**Short problem**
Edit the lines below by changing every "Given" to "Instruction" and keeping all other text unchanged. Omit the pictures from your answer.

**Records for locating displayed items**
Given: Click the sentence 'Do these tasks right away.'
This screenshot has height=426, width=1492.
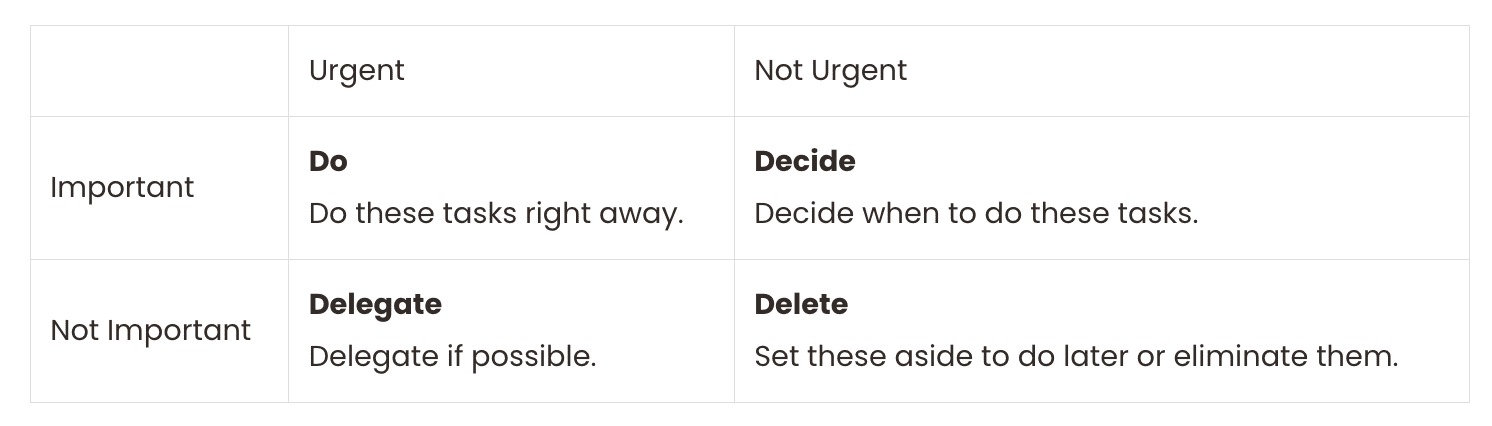Looking at the screenshot, I should (495, 214).
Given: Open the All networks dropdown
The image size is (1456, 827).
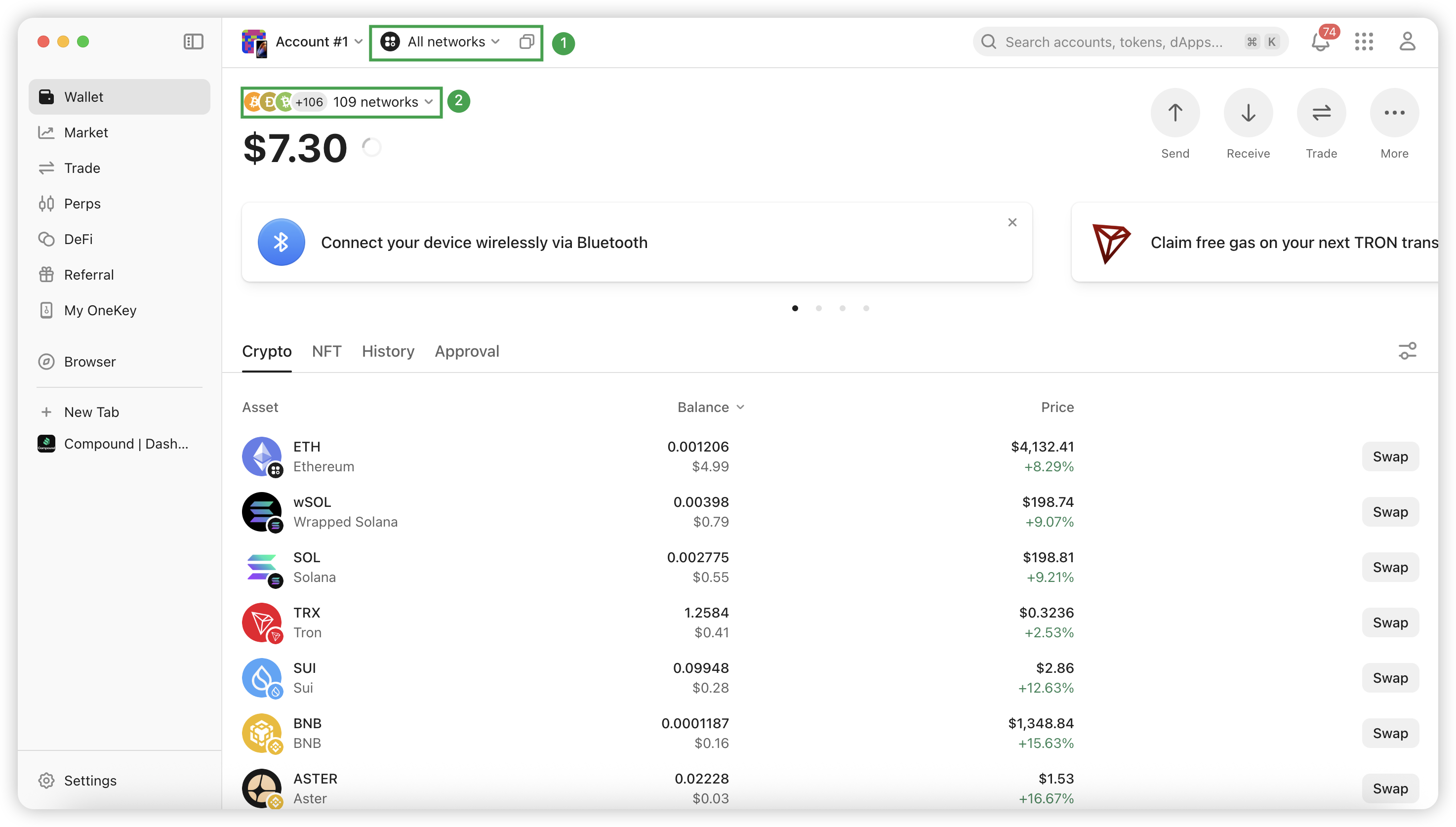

**Correct response**
Instruction: Click the sentence 'Do these tasks right away.'
This screenshot has height=426, width=1492.
Looking at the screenshot, I should (495, 214).
Instruction: Open the All networks dropdown
The image size is (1456, 827).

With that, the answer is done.